(Collected data)
**********
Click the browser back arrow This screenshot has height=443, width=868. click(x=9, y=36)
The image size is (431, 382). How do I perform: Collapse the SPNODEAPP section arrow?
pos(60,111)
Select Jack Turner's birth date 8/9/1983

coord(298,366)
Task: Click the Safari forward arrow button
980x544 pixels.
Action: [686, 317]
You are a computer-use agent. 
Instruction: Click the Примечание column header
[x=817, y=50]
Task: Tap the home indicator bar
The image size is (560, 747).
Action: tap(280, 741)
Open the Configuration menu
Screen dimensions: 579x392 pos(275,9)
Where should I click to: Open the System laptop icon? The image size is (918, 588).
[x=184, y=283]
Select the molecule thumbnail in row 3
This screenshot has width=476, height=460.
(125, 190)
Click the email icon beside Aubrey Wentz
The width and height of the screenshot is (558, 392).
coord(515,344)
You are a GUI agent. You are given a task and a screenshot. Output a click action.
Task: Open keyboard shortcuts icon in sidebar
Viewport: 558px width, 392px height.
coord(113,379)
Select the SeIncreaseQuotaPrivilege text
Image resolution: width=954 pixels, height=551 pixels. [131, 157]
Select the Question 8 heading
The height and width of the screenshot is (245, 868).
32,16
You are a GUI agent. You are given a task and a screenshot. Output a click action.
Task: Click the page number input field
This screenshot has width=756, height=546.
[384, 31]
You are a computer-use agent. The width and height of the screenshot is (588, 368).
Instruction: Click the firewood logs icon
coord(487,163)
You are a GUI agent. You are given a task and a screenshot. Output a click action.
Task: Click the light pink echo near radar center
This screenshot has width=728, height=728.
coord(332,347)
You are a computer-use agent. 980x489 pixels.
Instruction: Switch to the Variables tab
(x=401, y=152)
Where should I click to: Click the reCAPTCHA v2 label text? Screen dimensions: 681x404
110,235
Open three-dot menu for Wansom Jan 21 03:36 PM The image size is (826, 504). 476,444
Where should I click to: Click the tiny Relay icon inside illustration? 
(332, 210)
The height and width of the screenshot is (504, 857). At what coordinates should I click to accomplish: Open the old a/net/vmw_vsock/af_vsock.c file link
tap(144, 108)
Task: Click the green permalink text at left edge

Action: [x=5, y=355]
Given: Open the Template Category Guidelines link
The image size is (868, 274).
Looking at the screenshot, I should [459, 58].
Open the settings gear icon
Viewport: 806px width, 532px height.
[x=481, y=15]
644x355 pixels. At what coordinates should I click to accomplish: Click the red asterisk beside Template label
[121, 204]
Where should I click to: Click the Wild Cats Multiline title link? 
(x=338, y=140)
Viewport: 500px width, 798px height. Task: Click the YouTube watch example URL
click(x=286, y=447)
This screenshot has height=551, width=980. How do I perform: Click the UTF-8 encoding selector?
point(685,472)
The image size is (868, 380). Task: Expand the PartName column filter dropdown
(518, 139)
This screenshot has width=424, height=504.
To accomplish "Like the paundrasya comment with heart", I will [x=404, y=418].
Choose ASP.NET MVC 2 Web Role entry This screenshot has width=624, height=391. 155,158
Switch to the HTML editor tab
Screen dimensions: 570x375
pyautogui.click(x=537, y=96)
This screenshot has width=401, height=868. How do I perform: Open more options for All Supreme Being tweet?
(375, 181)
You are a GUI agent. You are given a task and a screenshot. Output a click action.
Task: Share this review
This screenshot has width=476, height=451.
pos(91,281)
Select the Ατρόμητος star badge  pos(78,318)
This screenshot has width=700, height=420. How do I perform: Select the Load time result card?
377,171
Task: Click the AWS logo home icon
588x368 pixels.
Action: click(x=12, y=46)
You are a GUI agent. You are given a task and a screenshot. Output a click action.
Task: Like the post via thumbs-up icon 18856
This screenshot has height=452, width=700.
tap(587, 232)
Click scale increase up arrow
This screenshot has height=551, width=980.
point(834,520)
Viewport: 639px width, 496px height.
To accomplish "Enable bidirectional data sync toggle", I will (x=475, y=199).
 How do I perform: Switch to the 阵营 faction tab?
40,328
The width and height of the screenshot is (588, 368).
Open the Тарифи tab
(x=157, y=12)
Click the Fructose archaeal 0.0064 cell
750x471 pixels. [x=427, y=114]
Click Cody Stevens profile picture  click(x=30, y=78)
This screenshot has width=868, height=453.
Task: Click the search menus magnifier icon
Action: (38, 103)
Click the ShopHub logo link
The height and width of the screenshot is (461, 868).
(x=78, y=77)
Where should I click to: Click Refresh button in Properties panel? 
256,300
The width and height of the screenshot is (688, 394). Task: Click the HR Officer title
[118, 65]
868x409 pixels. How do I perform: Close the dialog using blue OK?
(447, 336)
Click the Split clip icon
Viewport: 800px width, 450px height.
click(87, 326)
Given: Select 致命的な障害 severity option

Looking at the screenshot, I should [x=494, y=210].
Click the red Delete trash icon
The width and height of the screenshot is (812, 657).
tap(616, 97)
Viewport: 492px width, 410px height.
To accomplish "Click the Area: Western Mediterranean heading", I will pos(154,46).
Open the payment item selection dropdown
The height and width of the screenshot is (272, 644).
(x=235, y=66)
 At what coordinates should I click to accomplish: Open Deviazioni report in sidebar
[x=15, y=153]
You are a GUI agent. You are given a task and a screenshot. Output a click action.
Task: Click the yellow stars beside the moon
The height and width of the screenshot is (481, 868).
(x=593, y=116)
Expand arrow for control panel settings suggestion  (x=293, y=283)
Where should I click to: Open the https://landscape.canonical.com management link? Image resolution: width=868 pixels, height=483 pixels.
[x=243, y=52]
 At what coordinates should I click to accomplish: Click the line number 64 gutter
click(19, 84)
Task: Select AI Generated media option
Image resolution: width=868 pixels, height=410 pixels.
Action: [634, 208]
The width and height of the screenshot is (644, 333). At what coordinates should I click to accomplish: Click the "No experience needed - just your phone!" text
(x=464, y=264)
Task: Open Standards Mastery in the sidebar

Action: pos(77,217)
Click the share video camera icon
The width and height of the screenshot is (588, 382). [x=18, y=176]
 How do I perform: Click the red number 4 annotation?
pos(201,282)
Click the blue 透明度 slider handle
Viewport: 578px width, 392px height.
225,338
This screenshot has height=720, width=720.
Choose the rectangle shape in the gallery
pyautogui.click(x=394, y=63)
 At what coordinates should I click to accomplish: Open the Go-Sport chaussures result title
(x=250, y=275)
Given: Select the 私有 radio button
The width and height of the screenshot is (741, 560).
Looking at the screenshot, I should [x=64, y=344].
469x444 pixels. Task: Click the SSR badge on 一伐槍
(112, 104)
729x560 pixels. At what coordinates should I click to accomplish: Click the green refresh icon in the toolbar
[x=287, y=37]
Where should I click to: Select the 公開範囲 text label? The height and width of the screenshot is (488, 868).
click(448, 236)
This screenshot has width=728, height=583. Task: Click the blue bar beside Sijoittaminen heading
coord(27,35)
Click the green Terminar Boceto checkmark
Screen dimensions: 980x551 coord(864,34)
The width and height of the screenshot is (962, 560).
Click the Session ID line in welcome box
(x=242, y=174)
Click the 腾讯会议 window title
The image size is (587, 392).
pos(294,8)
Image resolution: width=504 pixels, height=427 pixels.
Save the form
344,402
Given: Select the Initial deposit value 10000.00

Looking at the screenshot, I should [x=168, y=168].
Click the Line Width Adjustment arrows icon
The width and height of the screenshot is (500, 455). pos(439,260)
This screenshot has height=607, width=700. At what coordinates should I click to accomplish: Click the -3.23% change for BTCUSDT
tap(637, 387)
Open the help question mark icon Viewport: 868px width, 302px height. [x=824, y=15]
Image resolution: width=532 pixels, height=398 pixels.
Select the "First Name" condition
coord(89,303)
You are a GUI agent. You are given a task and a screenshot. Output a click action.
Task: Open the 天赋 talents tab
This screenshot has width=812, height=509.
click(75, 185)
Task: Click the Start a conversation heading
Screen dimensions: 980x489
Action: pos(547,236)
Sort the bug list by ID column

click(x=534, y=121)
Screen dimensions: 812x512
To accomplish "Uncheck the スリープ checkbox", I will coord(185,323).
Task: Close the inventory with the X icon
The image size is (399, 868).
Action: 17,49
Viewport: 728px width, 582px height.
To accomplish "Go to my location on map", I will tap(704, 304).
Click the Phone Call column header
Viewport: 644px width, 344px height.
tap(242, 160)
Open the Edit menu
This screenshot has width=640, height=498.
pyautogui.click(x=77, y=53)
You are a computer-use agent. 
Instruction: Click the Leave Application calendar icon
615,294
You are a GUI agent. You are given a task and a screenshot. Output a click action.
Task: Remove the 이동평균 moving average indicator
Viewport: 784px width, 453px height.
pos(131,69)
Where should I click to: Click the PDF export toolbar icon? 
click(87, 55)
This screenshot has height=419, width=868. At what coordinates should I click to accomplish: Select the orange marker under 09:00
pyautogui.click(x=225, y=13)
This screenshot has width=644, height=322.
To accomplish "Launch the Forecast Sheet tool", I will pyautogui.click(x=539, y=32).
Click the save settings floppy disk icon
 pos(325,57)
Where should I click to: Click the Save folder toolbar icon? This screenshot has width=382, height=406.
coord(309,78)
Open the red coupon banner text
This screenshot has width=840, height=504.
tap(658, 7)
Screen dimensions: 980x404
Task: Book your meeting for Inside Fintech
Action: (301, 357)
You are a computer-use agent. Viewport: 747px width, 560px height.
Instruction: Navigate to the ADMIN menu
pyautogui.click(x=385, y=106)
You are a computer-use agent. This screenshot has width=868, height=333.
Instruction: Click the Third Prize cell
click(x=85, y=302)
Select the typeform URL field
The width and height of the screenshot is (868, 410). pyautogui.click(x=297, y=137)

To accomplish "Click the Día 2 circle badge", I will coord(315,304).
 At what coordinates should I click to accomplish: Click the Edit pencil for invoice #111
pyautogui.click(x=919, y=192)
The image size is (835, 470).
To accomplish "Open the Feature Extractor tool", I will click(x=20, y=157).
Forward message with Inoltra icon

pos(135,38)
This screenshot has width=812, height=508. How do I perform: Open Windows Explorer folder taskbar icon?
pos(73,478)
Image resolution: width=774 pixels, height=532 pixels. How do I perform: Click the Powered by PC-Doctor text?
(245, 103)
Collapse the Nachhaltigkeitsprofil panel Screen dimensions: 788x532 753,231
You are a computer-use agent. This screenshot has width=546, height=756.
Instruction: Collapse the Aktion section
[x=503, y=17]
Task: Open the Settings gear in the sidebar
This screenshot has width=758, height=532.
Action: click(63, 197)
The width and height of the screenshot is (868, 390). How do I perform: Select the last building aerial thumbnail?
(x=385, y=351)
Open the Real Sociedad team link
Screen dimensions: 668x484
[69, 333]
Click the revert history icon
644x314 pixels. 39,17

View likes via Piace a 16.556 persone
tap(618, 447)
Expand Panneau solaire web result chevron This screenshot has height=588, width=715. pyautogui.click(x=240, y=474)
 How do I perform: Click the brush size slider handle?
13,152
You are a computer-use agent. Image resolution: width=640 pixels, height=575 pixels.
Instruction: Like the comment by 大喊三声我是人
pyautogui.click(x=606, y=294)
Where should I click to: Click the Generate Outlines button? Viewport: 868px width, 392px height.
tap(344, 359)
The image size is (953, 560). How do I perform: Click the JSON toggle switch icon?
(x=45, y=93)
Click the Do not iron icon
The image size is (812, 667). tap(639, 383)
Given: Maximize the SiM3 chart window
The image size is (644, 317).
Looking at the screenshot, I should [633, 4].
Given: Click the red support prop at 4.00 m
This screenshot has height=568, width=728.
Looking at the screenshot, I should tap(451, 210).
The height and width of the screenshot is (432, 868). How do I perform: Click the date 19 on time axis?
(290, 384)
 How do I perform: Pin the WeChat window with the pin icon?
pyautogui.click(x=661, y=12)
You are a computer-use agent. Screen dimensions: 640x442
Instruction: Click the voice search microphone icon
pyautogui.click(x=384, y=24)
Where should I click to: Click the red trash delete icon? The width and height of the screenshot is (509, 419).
**********
Every line above that holds the word "indicator" is to be found and copied.

Task: Tap the home indicator bar
Task: Remove the 이동평균 moving average indicator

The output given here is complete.